Quick lesson in network security.  At its root, the network just needs to know that you really are who you say you are - this is called authentication.  Because if you are truly and legitimately YOU, the network knows what privileges you are entitled to.  As Bruce Schneir put it so succinctly, you provide authentication to the network in one or more of three ways:  What you know, What you have, and What you are.  Put simply, what you know is a password, what you have is some kind of device or smart card, what you are is biometrics.  If you secure a network using two of these, called "two factor authentication", there is virtually no way to hack that network by spoofing a legitimate login.  If someone gets your token, they don't have your password, and if they crack your password, they still need your token.  Of course, they can easily crack your password, so if they could somehow clone your token, they could authenticate as you to the network.  And the very assumed security of a network using a two factor authentication scheme would mean that it would be very hard to react to such a breach.

March, 2011.  EMC security subsidiary RSA, providers of the widely used SecureID network security token reported a network intrusion, with some uncertain level of data loss.  All the news wires carried the report, but very few people outside of the IT and Security communities had any sense of what it meant.  But many of us have been holding our breath, waiting for exactly this.  It seems incredible that RSA's clients wouldn't demand that every SecureID token be replaced immediately - how could you possibly be in the network security business and NOT assume that the tokens in the field are all compromised?

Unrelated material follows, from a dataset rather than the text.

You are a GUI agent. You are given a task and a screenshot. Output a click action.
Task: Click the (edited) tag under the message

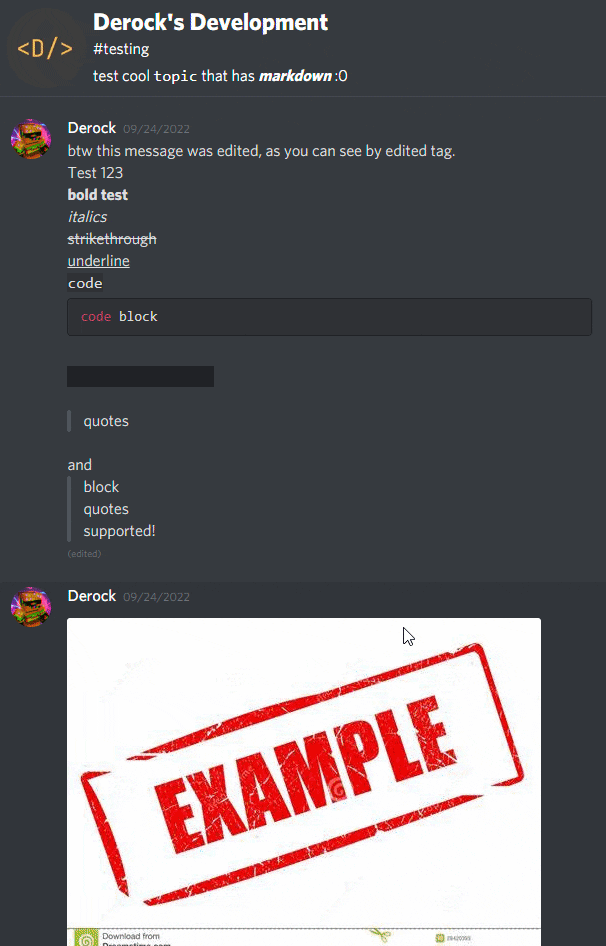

Think of RSA tokens like this.  It's a simple little device with a custom chip designed to do one thing.  The token itself has a unique identifier, and it leaves the factory with a 'seed', a numeric or alpha-numeric string that represents a 'starting point'.  Every one is different - or not, it theoretically doesn't matter.  Because every sixty seconds (or whatever interval is specified) the device takes the current string and does some kind of mathematical operation on it.  So it generates a different code every minute of every day that is known only to the device, and displayed when the user requests it.  So what the user has is a unique device that displays a unique number that can be verified as having been generated by a specific device.  There are over 40 million of these 'key fob' devices in use, along with over a hundred million software clients, often by very large multi-national firms and government agencies.

So back at least as far as March, RSA knew they had been hacked, and they knew it was at least possible, if not likely, that many, perhaps even all of their authentication code generating systems had been compromised.  They have thousands of clients, many with genuine high level security concerns, who depended on those systems to protect the data on their network.  How could they have decided to just go on with business as usual?  How could they not have told their customers, PAYING customers, that the Security devices they issued to their employees had become insecure, and that they could no longer trust that any authenticated login was not an attacker?  How could they not have begun a program of replacing those systems immediately?  Would it be embarrassing?  Yes.  Inconvenient?  Absolutely.  Expensive?  Tremendously.  But it's not like this is some unimportant IT side business.  This is RSA.  THE security company, in business to serve only one purpose - network security, encryption and authentication.  And far from providing those services at this point, they offered only a false sense of security and tens of millions of pathways into tens of thousands of 'secure' networks all over the globe.

It seems like a weird kind of paralysis has set in, all around the world, at every level.  Whether it's Climate Change, Unemployment, Regional Peace or even just basic Network Security, some unholy combination of the profit motive, political cowardice and tribal rancor has effectively eliminated the ability to take any action, on anything.  Everything costs money.  Everything entails risk.  But it seems as if doing nothing has become the cheapest, safest solution to every problem.